With that, I’ll turn the call over to Justin.

Justin Loweth: Thanks, Dave, and good morning, everyone. Seneca and NFG Midstream wrapped up another strong operational quarter with record production and throughput. Seneca reported third quarter production of 94.8 Bcfe, an increase of 2% over the second quarter and 7% above last year’s third quarter Appalachian production. Notwithstanding the over 5 Bcf impact of third-party pipeline downtime and voluntary pricing-related curtailments. Looking to the balance of the fiscal year. We are revising our fiscal ’23 production guidance range to 370 to 380 Bcfe. Seneca is moving forward with its plan to push back the online timing of 2 pads to early fiscal ’24 to take advantage of higher expected winter pricing. As a result, we expect fourth quarter production will be slightly down relative to the third quarter.

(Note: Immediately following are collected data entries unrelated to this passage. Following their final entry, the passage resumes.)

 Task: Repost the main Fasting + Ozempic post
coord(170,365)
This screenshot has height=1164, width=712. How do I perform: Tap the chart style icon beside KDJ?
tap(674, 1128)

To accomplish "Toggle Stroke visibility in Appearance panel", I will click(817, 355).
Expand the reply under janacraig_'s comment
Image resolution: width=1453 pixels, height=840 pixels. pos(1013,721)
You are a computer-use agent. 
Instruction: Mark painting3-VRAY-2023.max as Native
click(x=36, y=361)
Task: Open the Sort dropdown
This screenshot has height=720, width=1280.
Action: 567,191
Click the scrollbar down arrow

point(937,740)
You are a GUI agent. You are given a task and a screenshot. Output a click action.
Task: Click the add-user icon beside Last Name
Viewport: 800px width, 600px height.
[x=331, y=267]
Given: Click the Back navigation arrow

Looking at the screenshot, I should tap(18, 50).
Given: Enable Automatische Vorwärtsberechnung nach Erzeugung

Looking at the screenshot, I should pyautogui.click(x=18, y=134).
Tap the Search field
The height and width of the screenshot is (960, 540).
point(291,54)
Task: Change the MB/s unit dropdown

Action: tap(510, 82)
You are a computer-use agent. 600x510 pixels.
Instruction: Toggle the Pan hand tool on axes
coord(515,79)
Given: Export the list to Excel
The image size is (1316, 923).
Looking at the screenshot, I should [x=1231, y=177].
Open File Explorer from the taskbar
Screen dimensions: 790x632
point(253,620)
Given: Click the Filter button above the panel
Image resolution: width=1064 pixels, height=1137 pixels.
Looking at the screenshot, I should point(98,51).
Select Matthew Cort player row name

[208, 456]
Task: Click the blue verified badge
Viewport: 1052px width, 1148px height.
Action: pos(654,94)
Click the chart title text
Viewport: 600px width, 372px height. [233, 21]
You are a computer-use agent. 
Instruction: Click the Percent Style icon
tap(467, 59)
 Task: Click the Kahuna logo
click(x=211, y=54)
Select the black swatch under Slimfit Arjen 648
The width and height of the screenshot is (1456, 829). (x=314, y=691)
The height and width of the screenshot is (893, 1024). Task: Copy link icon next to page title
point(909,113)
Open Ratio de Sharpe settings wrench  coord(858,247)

Through multiple pricing cycles over the last decade, we have maintained a philosophy of curtailing production when spot pricing is depressed, and our experience and detailed analysis still support this approach. Our reservoir characteristics and coordinated marketing and operations teams allow us to ramp production up and down through volatile periods like the one we’re experiencing. Given our expectation that in-basin pricing will continue to be depressed over the next several months, we’ve locked in additional firm sales for July and August, leaving us with minimal exposure to in-basin pricing for the remainder of the year. I will note, however, that our guidance as usual does not account for the potential impact of further voluntary pricing-related curtailments.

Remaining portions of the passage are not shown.